Nowadays there are many modern techniques, using new man-made materials, but the attraction to the diamond has never been muted and shows no sign of abating. Whether flaunted by rappers and actresses at Red Carpet events, or worn by the masses within a small engagement ring, the diamond has proven to be a timeless and endlessly desirable stone.


Picture credits: 'Gentlemen Prefer Blondes', 20th Century Fox 1953; 'Diamonds are Forever', United Artists 1971; Engagement ring by Abazias.

Tuesday, 26 October 2010

NEW FAVOURITE EYESHADOWS ALERT!!!!


I have always been partial to a metallic eye look, so it was rather inevitable that I would fall for these. But the absolute best thing about them, is that as soon as I put this on I think: "Oh I don't need much makeup today."  You see, I put this on before foundation, to avoid fallout, and the bright rush of colour just brings all focus to the eyes and makes the skin look luminous too somehow. What an amazing ability!

Every time I wear these I get compliments. (for reference, I was wearing the gold "Glisten" in this video.) So I have two shades in particular that are my favourites - they manage to be sultry, yet modern. Sultry almost inevitably harks back to 1940s or 1960s etc... Not anymore! Step forward the new, modern metallic instant smokey eye. Unfortunately these shadaws do not come out until December, but it's worth the wait. And they are from a rather unlikely source... Introducing, Bare Minerals High Shine Eyecolour.

 

In order: Bronzed, Frost, Glisten and Spotlight. Below, Bronzed (with a darkened crease) and Frost (worn alone.)

 

Yes Bare Escentuals, famed for their natural shades in small sifter jars, have for the first time brought out eyeshadows that are dramatic, metallic, and not loose in pot form. In neat tubes with a soft sponge tip applicator, they take minimal effort, are very gentle on the eye area (no dragging at all) and you need hardly touch your lids to get the full power of these high shine colours. It looks like a foiled eyeshadow or a carefully applied pigment, and some of the shades are so complex that the way the light hits them makes the colour alternate beautifully. My favourites, "Glisten" and "Spotlight", are examples of this. Glisten is an iced gold, beautiful on any skintone and perfect for everyday wear. Spotlight is an antiqued greenish gold that is so enchanting, flashing green and gold and almost taupe when worn as a blended everyday eyeshadow. Indeed all I did was apply the colour using the sponge tip, then take a blending brush and blur the edges. One step instant smokey metallic eyes, though it looked like I had spent a long time perfecting! Effortless elegance, and all the colours look fantastic with black lashes and liner for ultimate high shine with impact.

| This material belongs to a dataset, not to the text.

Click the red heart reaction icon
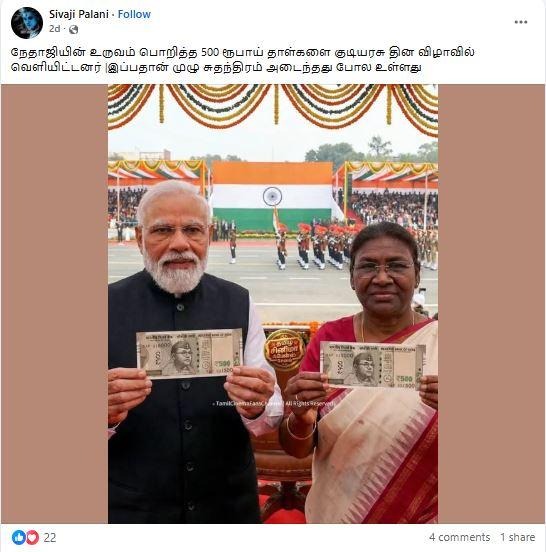The width and height of the screenshot is (546, 552). [32, 537]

Available in 6 shades. there is also a warm toned copper, called 'Bronzed', which equally can be worn as a daytime shade, and will look the best on blue eyes. The Silver shade, 'Frost' is a bright silver, very intense and especially ideal for night time looks. There is also a metallic teal, 'Electric', and a deep plum shade, 'Moonshine', and they too look like must-haves judging from the promotional images!

Priced at £14 and containing 1.5g, these are an excellent buy - they're certainly in a different league to your standard eyeshadow - only the lightest tap is needed for full-on colour. I highly recommend these and each tube is sure to last a long time. In terms of wear, I wore them over Two Faced Shadow Insurance and they held up all day and into the night. Be sure to check them out, hopefully they are not Limited edition (will find out and update), as these are extremely different to anything else the brand has, and a brilliant contrast.

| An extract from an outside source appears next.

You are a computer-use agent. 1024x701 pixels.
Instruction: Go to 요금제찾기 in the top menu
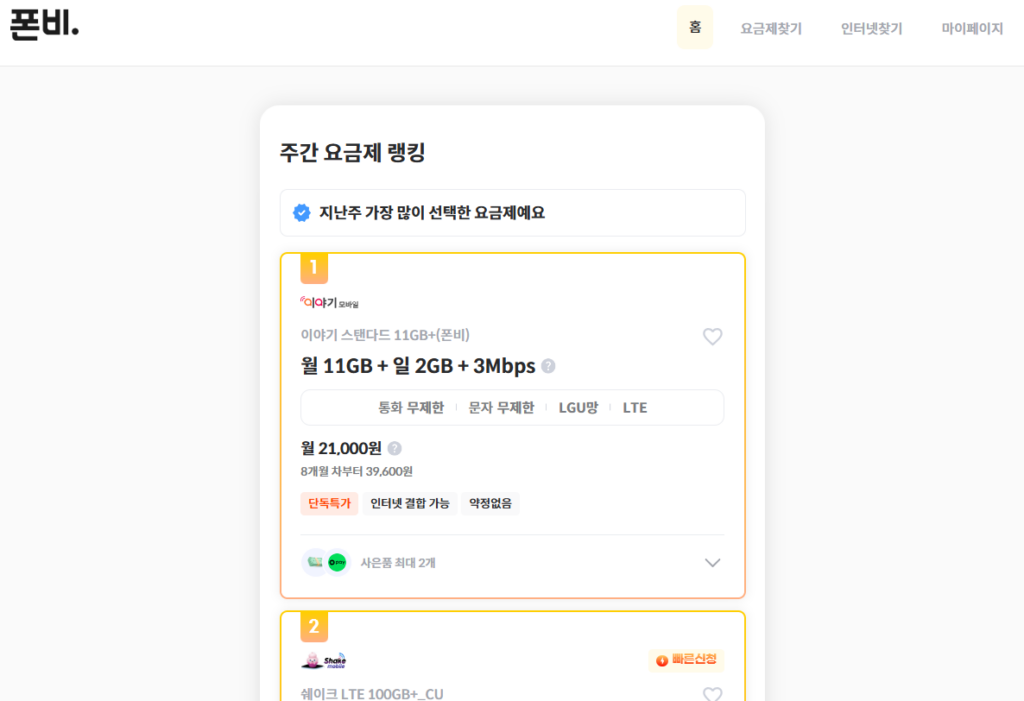tap(771, 29)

Bare Escentuals will also have wonderul gift sets available from November. I tried the 9-piece Beyond Gorgeous set (£45) and you can see my review on that, as well as a recap of the eyeshadows review, over here. Bare Escentuals make the best blushers, and the one in that set, "Pink Ribbon," is a winner in itself.

Available from Nov/Dec 2010 from selected counters and all Bare Escentuals Boutiques.